Également, cette année, l’organisme Force Jeunesse, lequel travaille sur les conditions socioprofessionnelles des jeunes, nous a offert l’opportunité de participer aux Rencontres Action Jeunesse. Il s’agit d’une initiative de participation citoyenne permettant aux jeunes de sensibiliser les décideurs publics québécois aux enjeux qui les concernent. L’AELIÉS s’est donc jointe à une vingtaine de groupes jeunesse pour une durée de trois jours afin d’effectuer des rencontres à l’Assemblée nationale du Québec en plus d’assister à plusieurs formations reliées aux activités et à la vie du monde politique.

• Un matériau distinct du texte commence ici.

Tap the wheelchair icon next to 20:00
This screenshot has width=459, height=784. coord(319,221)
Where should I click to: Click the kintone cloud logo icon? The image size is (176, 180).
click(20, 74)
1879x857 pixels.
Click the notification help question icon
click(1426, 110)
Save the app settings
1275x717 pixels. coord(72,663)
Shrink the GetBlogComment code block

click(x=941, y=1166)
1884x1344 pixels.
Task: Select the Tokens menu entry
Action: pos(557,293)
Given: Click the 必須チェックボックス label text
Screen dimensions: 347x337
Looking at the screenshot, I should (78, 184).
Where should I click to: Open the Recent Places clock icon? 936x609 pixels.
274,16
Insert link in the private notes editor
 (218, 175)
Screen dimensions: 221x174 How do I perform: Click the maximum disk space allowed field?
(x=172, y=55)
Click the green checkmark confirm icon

L’éducation aux cycles supérieurs constitue un aspect essentiel de la société québécoise et canadienne puisqu’elle contribue à former des citoyen-ne-s engagé-e-s ainsi que des travailleur-euse-s hautement qualifié-e-s. Nous devons donc nous assurer en permanence que le système d’éducation auquel nous prenons part soit accessible et abordable pour tous, tout en restant novateur et de grande qualité. C’est dans cette optique que l’AELIÉS prend part aux enjeux nationaux et qu’elle travaille avec acharnement avec les ressources qui lui sont disponibles pour veiller à faire entendre la voix de ses membres auprès des instances universitaires, des décideurs publics et des autres groupes jeunesse préoccupés au même titre que l’AELIÉS par le monde des études supérieures.